Wednesday, March 18, 2009

My Great Commission

It's just been a rough month. God's been in my business way too much for comfort--tearing down walls, knocking down entire rooms to their foundations and building them up again. My house is getting a major renovation that I never asked for. But, the results are good--exhausting, but good. I didn't know how to express everything I've been feeling, doing, experiencing, so I just started writing thoughts, and they somehow turned into some sort of free-form poem. I'm not a poet. Don't claim to be one. Don't want to be one.

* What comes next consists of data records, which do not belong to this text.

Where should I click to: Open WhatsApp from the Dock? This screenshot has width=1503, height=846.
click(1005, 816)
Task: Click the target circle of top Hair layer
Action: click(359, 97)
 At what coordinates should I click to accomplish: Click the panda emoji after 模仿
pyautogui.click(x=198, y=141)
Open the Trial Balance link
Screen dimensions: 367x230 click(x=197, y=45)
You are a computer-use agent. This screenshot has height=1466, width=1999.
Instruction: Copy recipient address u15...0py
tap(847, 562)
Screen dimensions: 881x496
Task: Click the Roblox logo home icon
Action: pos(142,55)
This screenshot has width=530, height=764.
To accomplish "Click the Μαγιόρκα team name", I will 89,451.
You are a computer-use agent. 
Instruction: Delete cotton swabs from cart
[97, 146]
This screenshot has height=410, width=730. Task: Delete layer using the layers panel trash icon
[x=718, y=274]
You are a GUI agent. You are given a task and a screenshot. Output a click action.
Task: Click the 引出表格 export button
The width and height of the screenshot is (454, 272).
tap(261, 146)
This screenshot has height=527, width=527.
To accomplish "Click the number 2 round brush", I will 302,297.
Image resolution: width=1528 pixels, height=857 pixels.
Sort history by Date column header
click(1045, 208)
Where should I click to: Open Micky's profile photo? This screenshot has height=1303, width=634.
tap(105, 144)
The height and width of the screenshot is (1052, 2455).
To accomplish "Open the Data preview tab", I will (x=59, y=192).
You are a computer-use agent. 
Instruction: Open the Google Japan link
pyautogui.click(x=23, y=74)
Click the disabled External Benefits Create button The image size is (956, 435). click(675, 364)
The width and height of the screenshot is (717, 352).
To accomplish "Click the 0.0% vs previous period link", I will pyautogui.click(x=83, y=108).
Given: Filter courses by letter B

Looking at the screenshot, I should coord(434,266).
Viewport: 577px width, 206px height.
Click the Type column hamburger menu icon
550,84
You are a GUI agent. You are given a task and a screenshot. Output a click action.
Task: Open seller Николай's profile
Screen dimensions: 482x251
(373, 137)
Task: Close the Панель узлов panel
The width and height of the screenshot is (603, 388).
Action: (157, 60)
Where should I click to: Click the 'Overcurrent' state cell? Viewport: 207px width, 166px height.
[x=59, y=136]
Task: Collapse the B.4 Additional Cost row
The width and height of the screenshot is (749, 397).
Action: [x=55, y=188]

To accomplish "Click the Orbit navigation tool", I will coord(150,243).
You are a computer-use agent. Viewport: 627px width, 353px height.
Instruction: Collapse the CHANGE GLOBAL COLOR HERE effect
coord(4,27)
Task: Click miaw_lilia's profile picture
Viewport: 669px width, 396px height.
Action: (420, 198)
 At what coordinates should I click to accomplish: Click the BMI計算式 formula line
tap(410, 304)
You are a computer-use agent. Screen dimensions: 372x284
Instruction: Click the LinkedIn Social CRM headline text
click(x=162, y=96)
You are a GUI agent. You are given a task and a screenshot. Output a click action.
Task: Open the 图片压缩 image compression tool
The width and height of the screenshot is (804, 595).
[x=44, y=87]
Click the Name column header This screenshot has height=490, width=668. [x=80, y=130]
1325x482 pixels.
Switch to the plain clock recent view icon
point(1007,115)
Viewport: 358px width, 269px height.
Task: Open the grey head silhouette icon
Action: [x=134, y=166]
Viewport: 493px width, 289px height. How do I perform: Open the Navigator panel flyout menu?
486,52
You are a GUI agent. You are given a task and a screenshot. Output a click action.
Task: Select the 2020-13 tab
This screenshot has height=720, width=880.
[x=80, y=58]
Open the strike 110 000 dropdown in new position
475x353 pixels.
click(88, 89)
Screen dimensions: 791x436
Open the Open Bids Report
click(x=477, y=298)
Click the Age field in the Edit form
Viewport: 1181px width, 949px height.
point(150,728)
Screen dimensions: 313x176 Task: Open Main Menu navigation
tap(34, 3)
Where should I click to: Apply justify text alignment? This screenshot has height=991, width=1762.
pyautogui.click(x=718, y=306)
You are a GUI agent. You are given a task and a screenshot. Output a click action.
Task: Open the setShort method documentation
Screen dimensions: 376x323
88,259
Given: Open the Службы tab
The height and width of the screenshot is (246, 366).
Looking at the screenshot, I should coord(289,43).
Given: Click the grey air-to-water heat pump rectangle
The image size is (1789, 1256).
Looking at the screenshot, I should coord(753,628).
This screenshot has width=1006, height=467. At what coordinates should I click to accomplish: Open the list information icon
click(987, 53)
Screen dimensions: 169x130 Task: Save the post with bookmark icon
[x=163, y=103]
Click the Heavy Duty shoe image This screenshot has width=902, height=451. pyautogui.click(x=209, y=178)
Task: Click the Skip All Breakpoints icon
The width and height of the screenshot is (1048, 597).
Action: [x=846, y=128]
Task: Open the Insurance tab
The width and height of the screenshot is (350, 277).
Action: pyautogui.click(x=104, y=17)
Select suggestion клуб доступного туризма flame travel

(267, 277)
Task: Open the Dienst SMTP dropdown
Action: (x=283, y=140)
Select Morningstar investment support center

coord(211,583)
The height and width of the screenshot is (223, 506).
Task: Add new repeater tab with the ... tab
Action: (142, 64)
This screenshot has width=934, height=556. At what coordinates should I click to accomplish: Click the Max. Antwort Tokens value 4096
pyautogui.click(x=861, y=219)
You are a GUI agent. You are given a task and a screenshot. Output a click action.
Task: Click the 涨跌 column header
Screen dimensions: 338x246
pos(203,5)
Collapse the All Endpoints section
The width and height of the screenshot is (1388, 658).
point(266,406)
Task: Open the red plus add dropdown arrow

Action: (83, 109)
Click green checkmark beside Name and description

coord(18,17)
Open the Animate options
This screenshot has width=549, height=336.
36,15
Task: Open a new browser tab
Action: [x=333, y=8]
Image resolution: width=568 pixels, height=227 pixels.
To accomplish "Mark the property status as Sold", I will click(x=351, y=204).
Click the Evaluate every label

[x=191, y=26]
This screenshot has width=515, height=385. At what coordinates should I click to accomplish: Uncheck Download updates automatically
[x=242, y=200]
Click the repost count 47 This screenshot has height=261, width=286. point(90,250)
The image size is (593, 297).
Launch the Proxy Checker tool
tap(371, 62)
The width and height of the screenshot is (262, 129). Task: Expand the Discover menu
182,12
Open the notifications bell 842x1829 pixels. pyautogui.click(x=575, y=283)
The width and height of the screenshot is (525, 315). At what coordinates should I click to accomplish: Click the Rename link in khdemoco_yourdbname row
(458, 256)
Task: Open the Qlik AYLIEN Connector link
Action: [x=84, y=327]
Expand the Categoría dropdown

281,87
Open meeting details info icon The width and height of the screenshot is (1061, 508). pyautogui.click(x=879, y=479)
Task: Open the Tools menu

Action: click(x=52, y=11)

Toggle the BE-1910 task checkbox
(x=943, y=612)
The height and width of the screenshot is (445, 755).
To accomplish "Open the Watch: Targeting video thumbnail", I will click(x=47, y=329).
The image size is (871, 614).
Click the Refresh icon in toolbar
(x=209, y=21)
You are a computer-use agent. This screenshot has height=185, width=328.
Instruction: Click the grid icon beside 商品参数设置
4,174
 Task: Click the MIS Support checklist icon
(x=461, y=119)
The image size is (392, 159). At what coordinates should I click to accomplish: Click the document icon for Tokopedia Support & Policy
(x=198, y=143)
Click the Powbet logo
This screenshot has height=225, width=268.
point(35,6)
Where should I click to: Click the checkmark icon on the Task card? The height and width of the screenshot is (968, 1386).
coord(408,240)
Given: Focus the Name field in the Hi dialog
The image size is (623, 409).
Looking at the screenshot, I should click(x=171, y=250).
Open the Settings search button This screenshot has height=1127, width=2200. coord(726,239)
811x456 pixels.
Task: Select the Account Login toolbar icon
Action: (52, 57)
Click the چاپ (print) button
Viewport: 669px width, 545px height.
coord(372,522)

But, here a poem is anyway:

An entire wing,
A winding hall of
doors and windows
closed.

Firmly Shut.
Never a glimpse inside
at what was
or what could have been.

An entire history
left behind,
intentionally abandoned—
sealed for 15 years
But not

tightly enough
long enough
blotted out enough

for me to not hear
the call of God,
Him turning the knobs,
Breaking the seals,
Pushing up the clasps

Open, Open!
Go inside.

An opening of a tomb,
a glimpse in Pandora’s Box,
a stronghold crumbling—
All flooding in to
who I am now.

Names forgotten,
faces lost,
scars unearthed—
old injustices wash over anew.

I am not her.
They are not them.
Fear not.

New images replacing the old,
new stories overwriting their histories—
a burden,
a heart opening to the souls within

So many lost
So many needy
So many searching
So many without hope

Now an ardent desire to seek,
to open
to find.

I will plant the seed
for others to water.

2 comments:

  1. I love this analogy of a house, Jennifer. C.S. Lewis uses the same analogy in "Mere Christianity" when he describes the way God completely rebuilds and reforms us, into more than we could have imagined. We may have only wanted to be a modest little cottage, but God has plans for us to be a palace, in which he can live...

    Beautiful poem. Keep writing :) We're certainly enjoying reading...

    Liza

    ReplyDelete
  2. Our pastor constantly references that book, but I've never read it; it you have a copy, I want to borrow it. Yeah--I only wanted a cute, modest little cottage--who knows what kind of house it will turn out to be!